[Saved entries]
···

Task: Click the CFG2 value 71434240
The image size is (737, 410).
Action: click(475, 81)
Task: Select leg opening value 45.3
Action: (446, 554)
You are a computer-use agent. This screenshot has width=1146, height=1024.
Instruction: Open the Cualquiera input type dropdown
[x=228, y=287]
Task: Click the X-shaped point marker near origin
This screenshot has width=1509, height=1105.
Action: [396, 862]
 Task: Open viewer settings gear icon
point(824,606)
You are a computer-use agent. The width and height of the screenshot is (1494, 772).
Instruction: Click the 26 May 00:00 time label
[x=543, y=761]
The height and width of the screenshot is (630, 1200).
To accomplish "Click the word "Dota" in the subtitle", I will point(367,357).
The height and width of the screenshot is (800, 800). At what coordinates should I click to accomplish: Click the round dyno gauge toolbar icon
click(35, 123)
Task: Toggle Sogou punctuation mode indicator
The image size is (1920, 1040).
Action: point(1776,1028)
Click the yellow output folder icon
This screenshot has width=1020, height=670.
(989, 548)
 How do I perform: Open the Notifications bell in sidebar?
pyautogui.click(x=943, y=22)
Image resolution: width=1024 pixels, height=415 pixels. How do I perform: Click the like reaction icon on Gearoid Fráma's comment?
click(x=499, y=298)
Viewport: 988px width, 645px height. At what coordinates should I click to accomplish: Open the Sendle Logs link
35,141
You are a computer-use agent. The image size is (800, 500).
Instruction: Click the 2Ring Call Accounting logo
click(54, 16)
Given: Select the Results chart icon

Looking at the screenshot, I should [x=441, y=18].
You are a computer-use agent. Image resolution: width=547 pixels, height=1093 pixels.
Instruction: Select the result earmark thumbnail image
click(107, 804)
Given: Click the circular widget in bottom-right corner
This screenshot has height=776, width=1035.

···

**EXERCISE DIRECTIONS**
Retype every line of the data above exactly.

**OUTPUT OF THE EXERCISE**
Task: Click the CFG2 value 71434240
The image size is (737, 410).
Action: click(475, 81)
Task: Select leg opening value 45.3
Action: (446, 554)
You are a computer-use agent. This screenshot has width=1146, height=1024.
Instruction: Open the Cualquiera input type dropdown
[x=228, y=287]
Task: Click the X-shaped point marker near origin
This screenshot has width=1509, height=1105.
Action: [396, 862]
 Task: Open viewer settings gear icon
point(824,606)
You are a computer-use agent. The width and height of the screenshot is (1494, 772).
Instruction: Click the 26 May 00:00 time label
[x=543, y=761]
The height and width of the screenshot is (630, 1200).
To accomplish "Click the word "Dota" in the subtitle", I will point(367,357).
The height and width of the screenshot is (800, 800). At what coordinates should I click to accomplish: Click the round dyno gauge toolbar icon
click(35, 123)
Task: Toggle Sogou punctuation mode indicator
The image size is (1920, 1040).
Action: point(1776,1028)
Click the yellow output folder icon
This screenshot has width=1020, height=670.
(989, 548)
 How do I perform: Open the Notifications bell in sidebar?
pyautogui.click(x=943, y=22)
Image resolution: width=1024 pixels, height=415 pixels. How do I perform: Click the like reaction icon on Gearoid Fráma's comment?
click(x=499, y=298)
Viewport: 988px width, 645px height. At what coordinates should I click to accomplish: Open the Sendle Logs link
35,141
You are a computer-use agent. The image size is (800, 500).
Instruction: Click the 2Ring Call Accounting logo
click(54, 16)
Given: Select the Results chart icon

Looking at the screenshot, I should [x=441, y=18].
You are a computer-use agent. Image resolution: width=547 pixels, height=1093 pixels.
Instruction: Select the result earmark thumbnail image
click(107, 804)
Given: Click the circular widget in bottom-right corner
This screenshot has height=776, width=1035.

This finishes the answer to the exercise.